Mein Weg zu Jürgen und sein Weg zum Delphinarium waren ein Stück derselbe, so lief ich neben ihm weiter.

„Weil ich eigentlich immer andere Interessen hatte.“

„Und was hat deine Meinung geändert, also ich meine du bist jetzt so oft hier und hilfst auch mit.“

„Die Familie…“

„Die Familie?“

„Ja die Familie! Es ist so viel geschehen in letzter Zeit und mir ist bewusst geworden, wie wichtig Familie ist. Nebenbei… auch wie wichtiger dieser Zoo ist, den mein Großvater gegründet, mein Vater weitergeführt hat und jetzt von meinen Brüdern geleitet wird.“

„Ja… stimmt Familie ist sehr wichtig.“

„Und ich habe mich dazu entschlossen, wenn ich meinen Betriebswirt fertig habe, hier voll einzusteigen.“

„Darüber haben sich deine Brüder sicherlich gefreut.“

„Die wissen noch gar nichts davon, ich wollte es ihnen eigentlich diese Tage sagen.“

„Dann wünsch ich dir mal Glück für das Gespräch, ich muss jetzt abbiegen.“

„Okay, man sieht sich vielleicht, bis dann!“

Er lächelte mir zu und bog bei der nächsten Gabelung ab. Was mich etwas stutzig machte, war, warum er beim Wort Familie plötzlich so traurig schaute, da schien wohl auch etwas im Argen zu liegen.

*-*-*

Robert

Adrian hatte mich vor seiner Vorlesung zur Arbeit gefahren. Am Delphinarium angekommen zog ich meine Karte hervor und ließ sie durch die Elektronik gleiten. Der Summton wurde hörbar und ich zog die Tür auf.
Feuchte und warme Luft schlug mir entgegen. Noch während die Tür hinter mir zu viel, hatte ich meine Jacke ausgezogen.
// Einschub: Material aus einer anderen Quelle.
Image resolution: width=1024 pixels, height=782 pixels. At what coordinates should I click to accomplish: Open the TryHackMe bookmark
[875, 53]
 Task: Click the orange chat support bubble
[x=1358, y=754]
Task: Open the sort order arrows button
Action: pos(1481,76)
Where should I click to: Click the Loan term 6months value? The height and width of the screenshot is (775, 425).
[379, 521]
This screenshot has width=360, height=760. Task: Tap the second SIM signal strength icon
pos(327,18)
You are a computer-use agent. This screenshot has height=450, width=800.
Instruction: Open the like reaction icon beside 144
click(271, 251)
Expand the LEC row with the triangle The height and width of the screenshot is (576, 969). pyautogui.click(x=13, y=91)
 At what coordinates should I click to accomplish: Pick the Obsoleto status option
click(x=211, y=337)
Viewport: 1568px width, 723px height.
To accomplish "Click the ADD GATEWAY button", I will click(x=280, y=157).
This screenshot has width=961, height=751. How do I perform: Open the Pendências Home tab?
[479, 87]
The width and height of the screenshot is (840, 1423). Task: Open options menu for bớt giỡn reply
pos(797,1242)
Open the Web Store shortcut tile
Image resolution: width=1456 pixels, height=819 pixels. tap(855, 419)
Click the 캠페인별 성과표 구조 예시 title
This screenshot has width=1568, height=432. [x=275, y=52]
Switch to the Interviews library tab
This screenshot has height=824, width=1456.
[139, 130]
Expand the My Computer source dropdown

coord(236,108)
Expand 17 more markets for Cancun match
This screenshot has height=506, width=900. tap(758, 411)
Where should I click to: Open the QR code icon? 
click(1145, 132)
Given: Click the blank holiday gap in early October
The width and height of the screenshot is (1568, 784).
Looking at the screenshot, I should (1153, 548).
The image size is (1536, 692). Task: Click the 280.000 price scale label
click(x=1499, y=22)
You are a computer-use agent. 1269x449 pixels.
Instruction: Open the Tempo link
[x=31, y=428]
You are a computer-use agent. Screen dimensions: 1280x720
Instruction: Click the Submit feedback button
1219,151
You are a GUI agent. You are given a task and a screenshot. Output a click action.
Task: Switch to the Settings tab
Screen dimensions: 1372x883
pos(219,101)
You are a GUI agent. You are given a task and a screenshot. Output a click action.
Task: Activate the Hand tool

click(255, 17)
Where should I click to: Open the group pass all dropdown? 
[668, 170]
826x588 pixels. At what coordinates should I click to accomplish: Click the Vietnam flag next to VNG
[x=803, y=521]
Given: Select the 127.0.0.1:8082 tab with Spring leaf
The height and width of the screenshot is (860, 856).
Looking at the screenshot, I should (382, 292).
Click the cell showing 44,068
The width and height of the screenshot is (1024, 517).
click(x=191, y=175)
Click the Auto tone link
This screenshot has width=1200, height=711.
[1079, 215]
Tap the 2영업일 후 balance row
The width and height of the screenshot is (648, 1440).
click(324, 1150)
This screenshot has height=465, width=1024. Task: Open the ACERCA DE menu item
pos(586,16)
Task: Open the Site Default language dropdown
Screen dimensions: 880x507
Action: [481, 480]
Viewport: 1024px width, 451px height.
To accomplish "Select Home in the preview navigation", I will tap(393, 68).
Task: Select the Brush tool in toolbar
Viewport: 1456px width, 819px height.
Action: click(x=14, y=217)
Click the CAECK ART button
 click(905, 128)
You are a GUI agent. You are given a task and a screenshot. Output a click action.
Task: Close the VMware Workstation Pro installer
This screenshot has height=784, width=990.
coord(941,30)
„Morgen Robert“, begrüßte mich Christian, der bereits mit der Fütterung begonnen hatte.

„Morgen Christian! Noch niemand sonst da?“

„Nein, die beiden Mädels hab ich zwar am Eingang gesehen, aber hier im Haus sind sie noch nicht, aber es ist ja auch noch Zeit.“

„Gut, ich zieh mich dann mal um.“

Von Sebastian war auch noch nichts zu sehen, aber als ich unsere Personalräume betrat, hörte ich den Summer der Eingangstür. Heute stand die Reinigung des Hauptbeckens an, so sollten doch alle anwesend sein.

*-*-*

Volker

Gregor glitt in meine Arme und schluchzte noch mehr. Sanft strich ich ihm über sein Haar.

„Wollt ihr nicht ablegen“, meldete sich Martina plötzlich zu Wort.

Ich konnte es zwar nicht sehen, aber man schien sich hinter mir der Jacken zu entledigen.

„Küche oder Wohnzimmer?“, fragte Martina.

„Küche!“, hörte ich Marion sagen, „kommen sie Rolf, wir können glaub ich jetzt beide einen starken Kaffee brauchen.“

„Ähm… ja.“

So war ich nun alleine mit Gregor.

„Komm Gregor, du kannst hier nicht auf dem Flur sitzen bleiben.“

Er wischte sich mit den Armen die Tränen aus den Augen.

„Wieso denn nicht…, wo soll ich denn hin?“

„Zu den anderen…“

„Was soll ich denn da…, es ist alles gesagt…, ihr könnt jetzt die Polizei anrufen.“

„Nein!“

Ich erschrak etwas, denn dies kam nicht von mir, sondern von Lucca, der mit seinem Rollstuhl immer noch hinter mir stand.